According to Reuters, CHina can shrug off US AI sanctions using the dumbed-down US H-800s, theft and smuggling. The US is terminally dopey. They don't learn from their mistakes. Do you think Kamala Harris is going to lay down some really effective, well-thought out AI policy? Her presence reveals a level of unseriousness - she was previously supposed to be border czar where she did next to nothing to defend US national interests.
https://www.reuters.com/technology/chinas-ai-industry-barely-slowed-by-us-chip-export-rules-2023-05-03
They overwhelmed their enemies with industrial output. Now they face China.
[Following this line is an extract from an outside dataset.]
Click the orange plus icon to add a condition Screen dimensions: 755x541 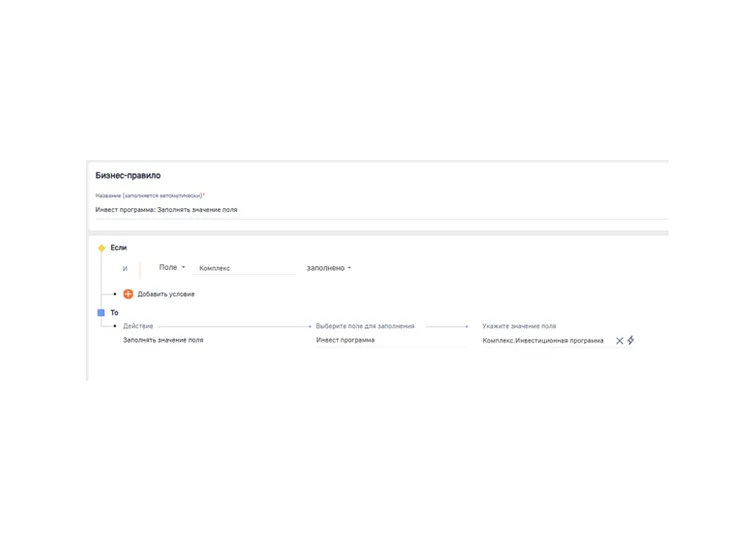128,294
Anyway, my point was that if the US is so united and committed, they should be able to put boots in the ground.
Well you asked for supercomputers, I gave you supercomputers! How can China be capable of putting together a FP 64 supercomputer on par with the US but not FP 16? Everyone agrees that they have first-rate chip design skills. They designed a TPU-equivalent back in 2018: https://www.networkworld.com/article/3289387/baidu-takes-a-major-leap-as-an-ai-player-with-new-chip-intel-alliance.html
Now I can't find out what exactly came of these chips, I can't read mandarin and China doesn't have a habit of announcing everything they do for foreign audiences like the US does. (America's previous plan to undermine CCP rule by economic liberalization and free trade failed for precisely that ludicrous, anime-tier insistence on declaring how their attack works, as they use it in battle). You're free to say that it's a nothingburger, another dancing robot puppy. I will say that something's powering Tiktok, which is a truly impressive soft-power/adversary cultural degradation tool. Profitable too. Nobody seems to know where they trained and refined their algorithm but it's still important.
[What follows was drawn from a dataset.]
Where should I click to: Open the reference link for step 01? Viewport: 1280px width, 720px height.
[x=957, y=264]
How much division and conflict in the West has it's root in Tiktok? Libsoftiktok, those abhorrent social media trends, shortening attention spans of the youth. Where is the US equivalent, if they're so far ahead in AI? Now I sense you'll think of me a strident boomer, maniacally warning against the evil Chicoms corrupting the youth. Well, it's still true. Fentanyl and Tiktok are corrupting Western society, though it's like pissing into an ocean of piss at this point. Shouldn't we expect the leading power in AI to get to these things first? Shouldn't there be some American Tiktok-equivalent that can make patriotism really cool, get kids into STEM, make it fun to hate China? The US is still doing analogue stuff like NAFO and brigading reddit, stuff that can't even pierce the Great Firewall. And why can't the US make anything superior to Huawei's 5G on cost-efficiency? That's not AI but it's AI-adjacent.
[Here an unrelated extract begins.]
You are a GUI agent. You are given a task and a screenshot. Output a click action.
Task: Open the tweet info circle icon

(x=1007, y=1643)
Why can't the US produce commercially valuable products if they're so far ahead? Sure, ChatGPT is coming online now but there are Chinese equivalents, multimodal too (though I'm not willing to pay for Chinatalk's substack to see. This looks fairly decent, especially the trick question noticing stuff: https://www.chinatalk.media/p/baidus-ernie-china-reacts ). If they're just leveraging the huge amount of Chinese data they've sucked up to counter their crappier hardware, then so be it. That works too.
Now I'm not saying the US is behind China, just that it's close enough for the conflict to be interesting.
Well, at the cost of trillions of dollars and about 130,000 US veteran suicides plus a good chunk America's global reputation, what was the outcome of the Middle East Wars 2001-2023? Iraq and Yemen are now in the Iranian sphere of influence, by extension they're in the Chinese sphere. Saudi is flirting with Beijing, Russia is now wedded at the hip. Maybe if US diplomats studied Daoism and practiced a little inaction, they'd have saved blood, prestige and treasure while getting a much better outcome. The Chinese sage spent over a decade building up strength while the musclebound MMA thug bashed his head into the wall. This is what skilful diplomacy looks like, cheap victories over expensive losses.